There are not enough toilets in the slums. There is not enough water. All the families share a single water tap, with water flowing for around 10 hours a day, but only enough for each to fill a bucket or two. “The only other tap stopped working a couple of days ago. And even the current supply is irregular. We go door-to-door begging for water in the urban residential colonies nearby or use the canal for all purposes.”
Hygiene is terrible. Flies and mosquitoes are all around and settle on garbage heaps and on food. “Diarrhoea, malaria, viral fever, cough and cold have become rampant,” says DK Mishra, who operates a private medicine store in the area.
The situation is no different in city's other slum pockets such as at in Ambedkar Nagar, Shaheed Bhagat Singh Nagar, Sherpur Chowk and Kitchlu Nagar. Everywhere, the dwellers have been left to fend for themselves in this weather.

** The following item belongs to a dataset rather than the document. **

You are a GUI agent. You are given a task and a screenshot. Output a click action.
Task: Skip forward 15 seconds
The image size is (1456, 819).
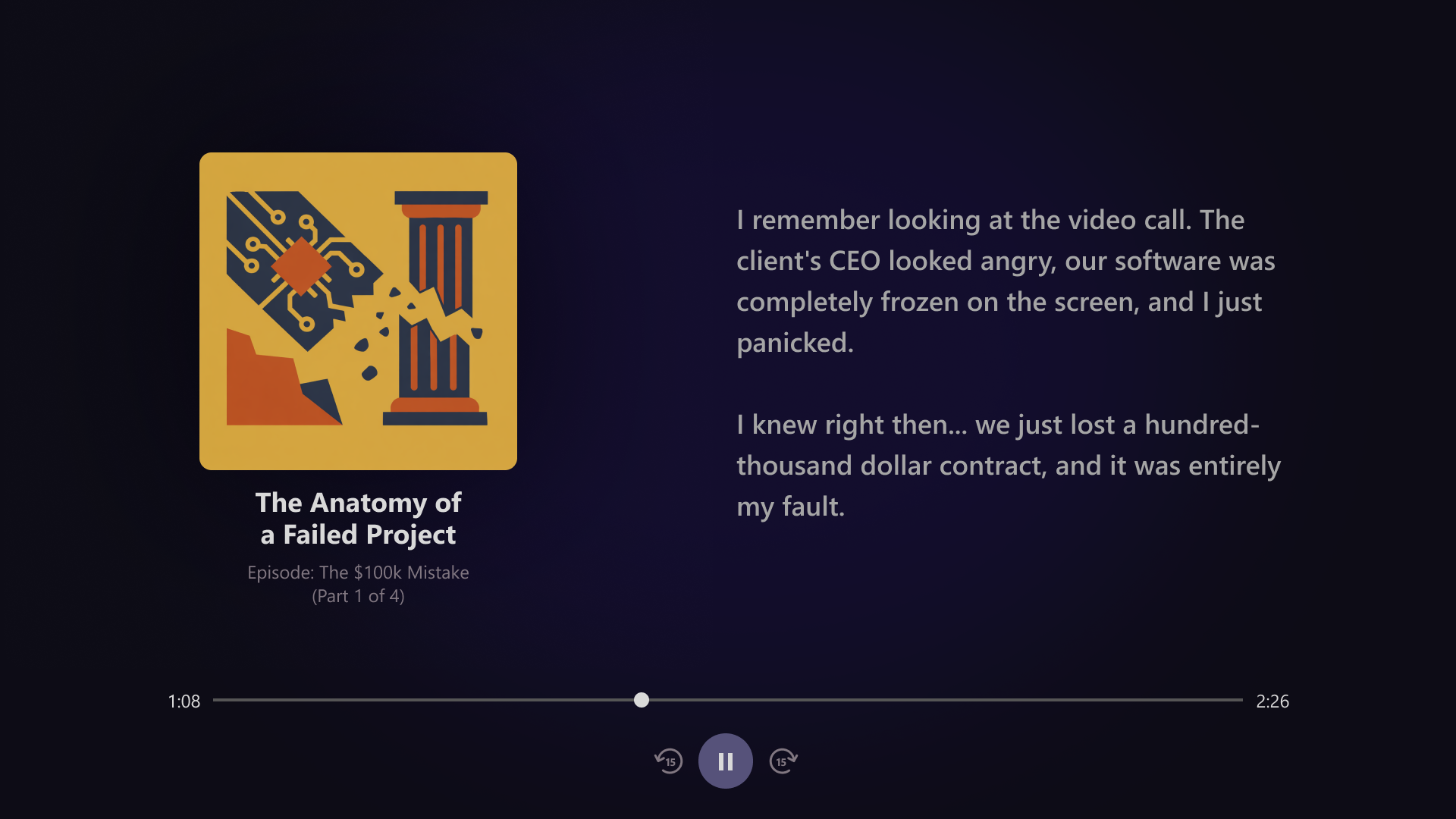(x=783, y=761)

Even as plans to shift the dwellers from most slum areas have long been proposed, mayor Harcharan Singh Gohalwaria said on Thursday that the first of the 850-odd slum dwellers listed in the list of beneficiaries under BSUP-JNNURM (Basic Services to the Urban Poor-Jawaharlal Nehru National Urban Renewal Mission) will be shifted to flats constructed in Giaspura within two months.
“There are 4,832 flats to be made in the district, out of which around 1,600 are in Giaspura. Even we feel ashamed to see the slum dwellers live in inhuman conditions,” he said.